The Fed’s initial mission in March 2020 was to restore order to financial markets that were sinking at the onset of the crisis, and its massive purchases of Treasuries and MBS backed by Fannie Mae, Freddie Mac and Ginnie Mae – among the most widely owned and trusted government-backed assets in the world – have helped achieve this.
More recently, however, some Fed policymakers have questioned the need to track MBS purchases, especially given the different role they played in this crisis. Dallas Fed Chairman Robert Kaplan and Boston Fed Chairman Eric Rosengren noted that the housing market – the trigger for the financial crisis more than a decade ago – is in full swing. boom and hardly lost a step during the pandemic.
And Kaplan, for his part, said he believed the Fed’s purchases of MBS could have the unintended side effect of fueling the excesses.
Bill English, who as the great Fed economist helped shape the Last Tap, isn’t buying it.
“Declining faster with MBS is a way to lean a bit on what might be considered risks in the housing market. That would surprise me, ”English, now a professor at the Yale School of Management, said at a Deutsche Bank event this week. He noted that housing market excesses were not due to the kind of leverage seen as the 2007-2008 financial crisis approached, and that shifting purchases from MBS to Treasury bills would not have been the case. only a small effect on mortgage rates because the housing market primarily prices off of Treasury yields anyway.
“It’s just a marginal effect,” English said. “Nonetheless, we can see a discussion about it.”
In the latest cut, the Fed slashed its purchases of the two assets by $ 5 billion each in the month following each policy meeting after it unveiled its plan at its December 2013 meeting. Officials insisted that the reductions were not on a predefined trajectory, but they never deviated from this script once and ended the reduction program at the end of October 2014.
Then, however, the Fed had bought $ 45 billion in Treasuries and $ 40 billion in MBS each month during its final round of quantitative easing, known as QE3. The Fed now buys twice as many Treasuries each month as MBSs, so reducing the pace by the same amount on each front would close the reduction in MBS significantly faster.
Indeed, some Reuters poll respondents predicted a pace for each that would reflect the current allocation and end the decline in assets at the same time.

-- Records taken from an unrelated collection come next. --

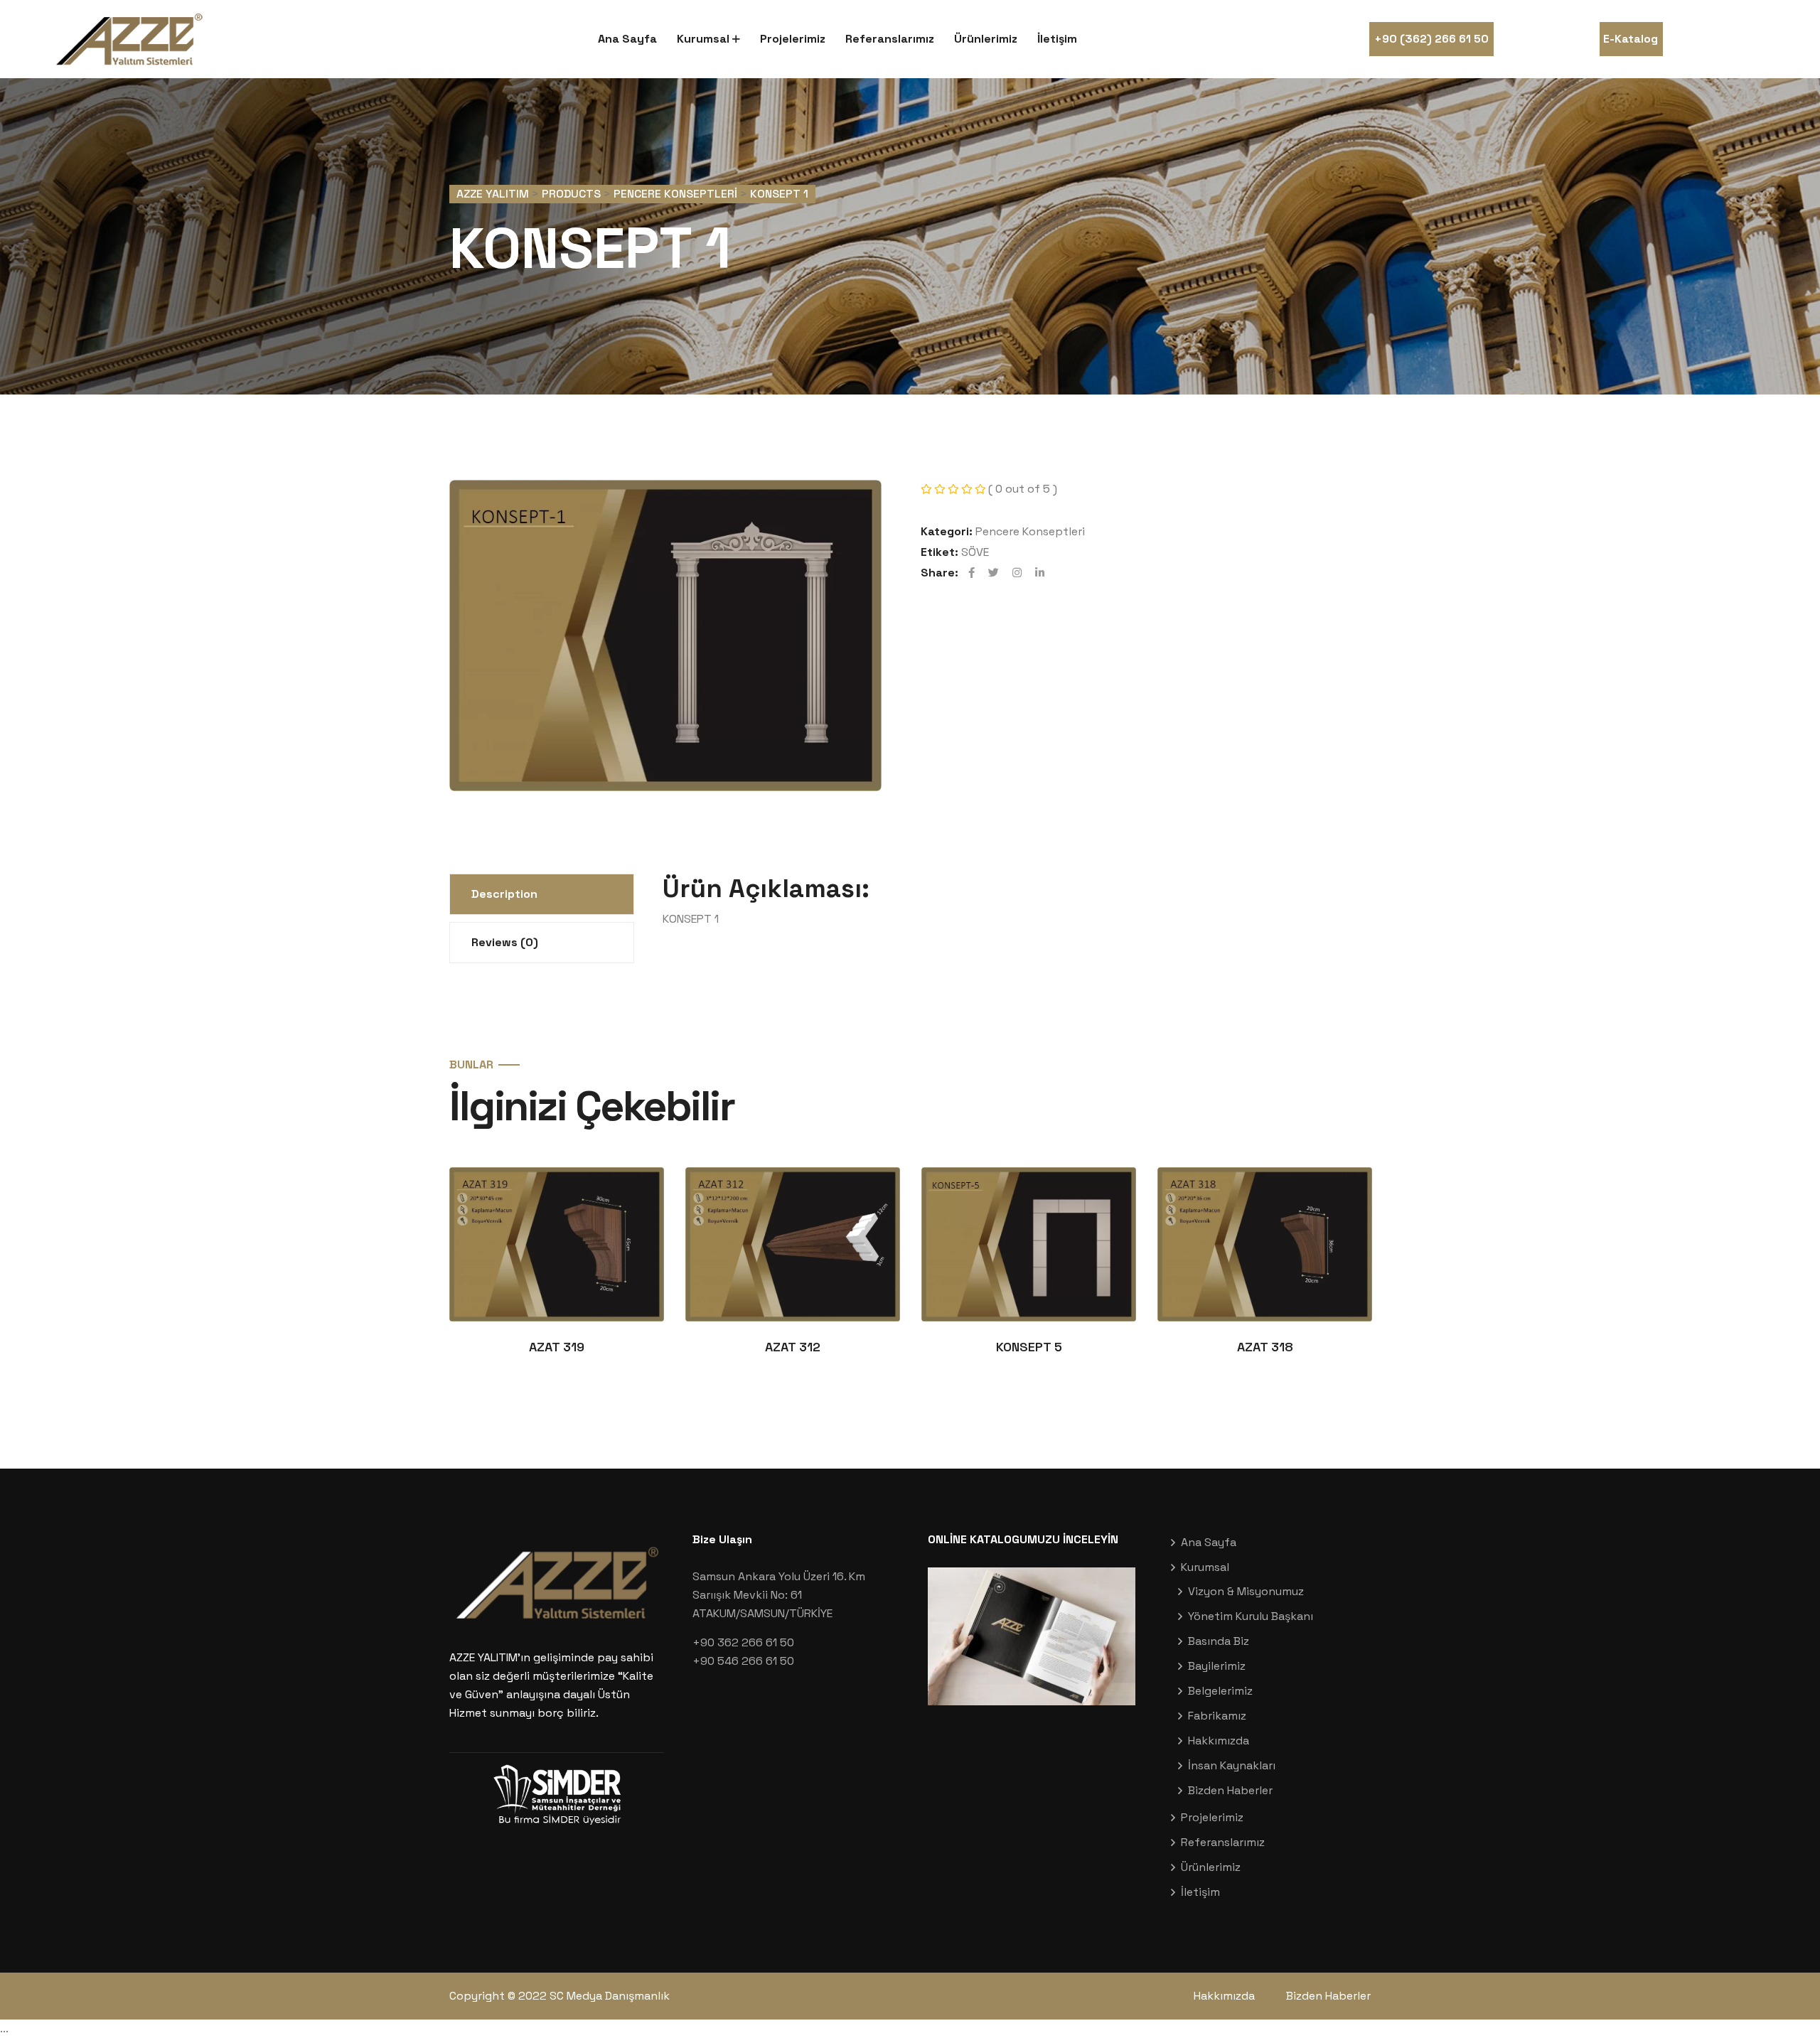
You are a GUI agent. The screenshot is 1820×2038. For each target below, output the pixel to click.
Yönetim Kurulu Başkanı (1250, 1616)
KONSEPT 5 (1029, 1347)
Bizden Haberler (1230, 1790)
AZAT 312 (792, 1347)
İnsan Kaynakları (1231, 1765)
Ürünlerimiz (985, 38)
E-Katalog (1630, 38)
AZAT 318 (1265, 1347)
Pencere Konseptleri (1030, 531)
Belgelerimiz (1220, 1690)
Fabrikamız (1217, 1715)
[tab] (541, 894)
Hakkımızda (1218, 1740)
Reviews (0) (504, 942)
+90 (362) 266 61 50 (1431, 38)
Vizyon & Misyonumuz (1246, 1591)
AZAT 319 (556, 1347)
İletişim (1057, 38)
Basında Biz (1218, 1641)
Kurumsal (703, 38)
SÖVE (975, 552)
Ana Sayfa (627, 38)
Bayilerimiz (1217, 1665)
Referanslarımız (889, 38)
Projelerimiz (792, 38)
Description (504, 893)
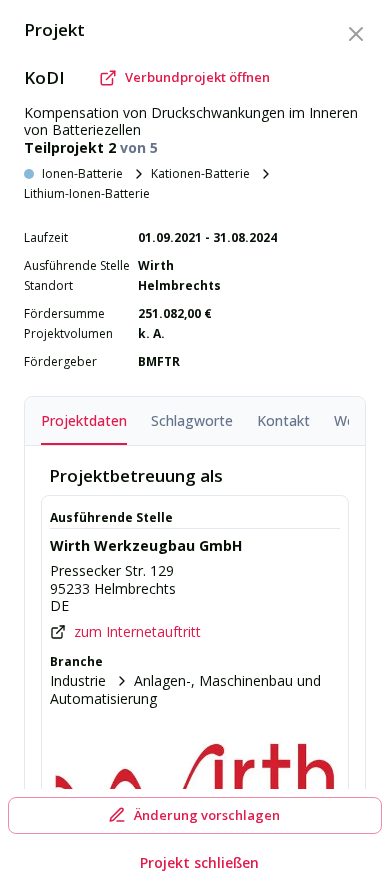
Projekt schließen (199, 862)
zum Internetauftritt (137, 632)
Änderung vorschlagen (207, 815)
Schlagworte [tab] (192, 420)
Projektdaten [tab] (84, 420)
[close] (356, 34)
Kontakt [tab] (283, 420)
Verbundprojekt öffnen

Others suggest that it can start with a modest MBS cone only.
The position MBS holds in the Fed portfolio and the central bank’s footprint in that market, however, add a different wrinkle this time around.
Given the importance of MBS for the mission after the financial crisis – supporting a slow-to-heal housing market – mortgage bonds then represented a significantly larger share of the Fed’s total bond holdings – over 40% – than they are now – around 30%. And the Fed’s share of the MBS market was also larger, peaking at nearly 30%, than in the current program, when it held less than a quarter of the market earlier this year.
In contrast, the Fed’s footprint on the Treasury market, around 25%, is larger than during its previous asset purchase program.